Not a single rat stirred. However, they would soon rouse, and when they did, she wanted them secured in their individual cages. Bianca opened the satchel and dumped the reed cylinders out on the pier. Working quickly, she pulled a rat out by its tail and dropped it in a cage. She tied the opening closed with a length of jute, then poked the rat with her finger to be sure it was alive. The rat bared its teeth, and she dropped it in her sack.
She grabbed a second cage and a second rat, and it wasn’t long before she had all the rats she needed secured in the makeshift cages. The remaining rats she kicked into the water. Bianca pulled the satchel closed, pausing to blow into her fists to warm them. A dog barked in the distance, and at her feet the river sloshed against the wood pier. She thought how cold she was and rewound her scarf about her neck, tucking the ends into her bodice to keep her chest warm. With a grunt, Bianca hefted the satchel onto her back. Soon she would be back in front of her stove. She was taking a step toward the stairs when an orb of yellow light caught her eye.

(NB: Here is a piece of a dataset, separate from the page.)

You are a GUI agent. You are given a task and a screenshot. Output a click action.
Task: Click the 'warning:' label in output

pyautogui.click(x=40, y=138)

The light moved along the riverbank in an easy arcing swing of someone walking. On closer inspection she saw three men, one carrying a lantern and a pair of oars and another dragging two cumbersome sacks. The third followed, lagging behind the others as he stepped carefully through the muck. Bianca crouched, fearing they might see her, but the men were intent on locating a particular skiff, one dragged to shore and guarded by a lock and chain.
The man with the sacks hefted them into the boat, then lifted the heavy padlock and asked for the key. The man holding the lantern tossed the oars into the skiff. He held the lamp aloft, illuminating all their faces as he fumbled through a pocket then withdrew a key. Bianca sucked in her breath.
Wynders.
Anticipation shot through her veins.
“Row to starboard,” Wynders said, handing him the key. “The captain is expecting you, though I suspect you will have to rouse them. If they are any less sotted than the other day, I’d be smacked. These mates are long on drink and short of temper. Quarantine does that to a crew.” Wynders glanced at the third man catching up to them, then continued his instructions. “They’ll set down the bodies, and you lay them on the oil rags. Use the rush lights to set it ablaze. And don’t set the Cristofur on fire in the wake of it.”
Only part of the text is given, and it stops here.